Отрывок для чтения:
==================================================

Ну а Жуковский... Он все-таки женился!

Ей было девятнадцать, ему – пятьдесят восемь, ее звали Елизавета Рейтерн.

С отцом Елизаветы, немецким художником Гергардтом Рейтерном, Жуковский был знаком много лет. Именно благодаря протекции Василия Андреевича Рейтерн стал придворным художником, получавшим жалованье от российской казны. Лизхен Жуковский знал с детства, так что неудивительно, что она полюбила этого, пусть уже немолодого, но по-прежнему обворожительного человека.

В апреле 1840 года состоялась помолвка. Жуковский подал в отставку и спустя год обвенчался с Елизаветой в православной посольской церкви в Штутгарте. Они поселились в Дюссельдорфе, где впоследствии будет подолгу гостить Гоголь, ставший ближайшим другом Василия Андреевича, где и сам Жуковский примется за монументальный труд: перевод на русский язык гомеровской «Одиссеи».

==================================================

Ответьте на вопросы по отрывку о женитьбе Жуковского, помечая ответы так же, как вопросы.
(a) Сколько лет было Елизавете Рейтерн и Жуковскому?
(b) Кем стал Гергардт Рейтерн благодаря протекции Жуковского?
(c) Где Жуковский обвенчался с Елизаветой?

Исходные данные:
==================================================

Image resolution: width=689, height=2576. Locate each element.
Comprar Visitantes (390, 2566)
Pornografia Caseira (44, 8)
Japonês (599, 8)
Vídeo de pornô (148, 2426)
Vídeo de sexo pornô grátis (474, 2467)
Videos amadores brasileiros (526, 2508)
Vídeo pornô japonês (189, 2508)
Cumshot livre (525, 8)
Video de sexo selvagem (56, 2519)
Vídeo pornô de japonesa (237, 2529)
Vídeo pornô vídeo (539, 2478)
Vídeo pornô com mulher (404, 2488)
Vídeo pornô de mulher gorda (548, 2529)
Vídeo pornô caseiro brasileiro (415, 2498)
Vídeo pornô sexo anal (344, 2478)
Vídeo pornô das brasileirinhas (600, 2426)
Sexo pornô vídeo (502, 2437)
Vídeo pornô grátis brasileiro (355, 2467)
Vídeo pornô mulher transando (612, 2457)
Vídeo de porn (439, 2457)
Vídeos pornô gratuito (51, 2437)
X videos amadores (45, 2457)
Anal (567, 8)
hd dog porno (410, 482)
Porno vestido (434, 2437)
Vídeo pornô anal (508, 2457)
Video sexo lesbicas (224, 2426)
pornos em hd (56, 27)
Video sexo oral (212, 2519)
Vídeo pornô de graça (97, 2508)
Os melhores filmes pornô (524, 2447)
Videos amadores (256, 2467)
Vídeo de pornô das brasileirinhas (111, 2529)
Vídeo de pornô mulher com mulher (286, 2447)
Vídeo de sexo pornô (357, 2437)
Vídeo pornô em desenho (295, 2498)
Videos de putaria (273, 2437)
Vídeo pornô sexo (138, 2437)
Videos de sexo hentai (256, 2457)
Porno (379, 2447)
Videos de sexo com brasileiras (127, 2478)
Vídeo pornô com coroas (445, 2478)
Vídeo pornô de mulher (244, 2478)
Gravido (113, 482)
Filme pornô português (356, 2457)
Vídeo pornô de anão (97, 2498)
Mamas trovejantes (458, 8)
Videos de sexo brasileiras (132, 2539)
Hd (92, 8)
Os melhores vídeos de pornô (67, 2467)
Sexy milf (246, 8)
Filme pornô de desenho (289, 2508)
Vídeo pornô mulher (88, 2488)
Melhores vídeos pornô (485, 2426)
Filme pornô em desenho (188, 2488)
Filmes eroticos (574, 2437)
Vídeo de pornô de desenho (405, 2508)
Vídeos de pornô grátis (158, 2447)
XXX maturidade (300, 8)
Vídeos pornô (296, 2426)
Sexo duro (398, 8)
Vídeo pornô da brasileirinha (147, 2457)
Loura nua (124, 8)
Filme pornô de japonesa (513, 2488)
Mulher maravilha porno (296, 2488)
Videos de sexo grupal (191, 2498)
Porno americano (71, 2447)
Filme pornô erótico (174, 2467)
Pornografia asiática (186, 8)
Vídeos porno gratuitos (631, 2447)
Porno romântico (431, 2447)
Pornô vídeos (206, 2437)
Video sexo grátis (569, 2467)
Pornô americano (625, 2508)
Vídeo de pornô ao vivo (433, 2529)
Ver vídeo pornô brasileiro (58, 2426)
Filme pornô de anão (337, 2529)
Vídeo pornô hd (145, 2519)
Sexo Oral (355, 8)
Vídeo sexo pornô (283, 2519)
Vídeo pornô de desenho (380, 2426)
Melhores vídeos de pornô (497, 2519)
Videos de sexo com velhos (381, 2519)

==================================================

Результат упражнения:
(a) Елизавете Рейтерн было девятнадцать лет, Жуковскому было пятьдесят восемь.
(b) Гергардт Рейтерн стал придворным художником, получавшим жалованье от российской казны.
(c) Жуковский обвенчался с Елизаветой в православной посольской церкви в Штутгарте.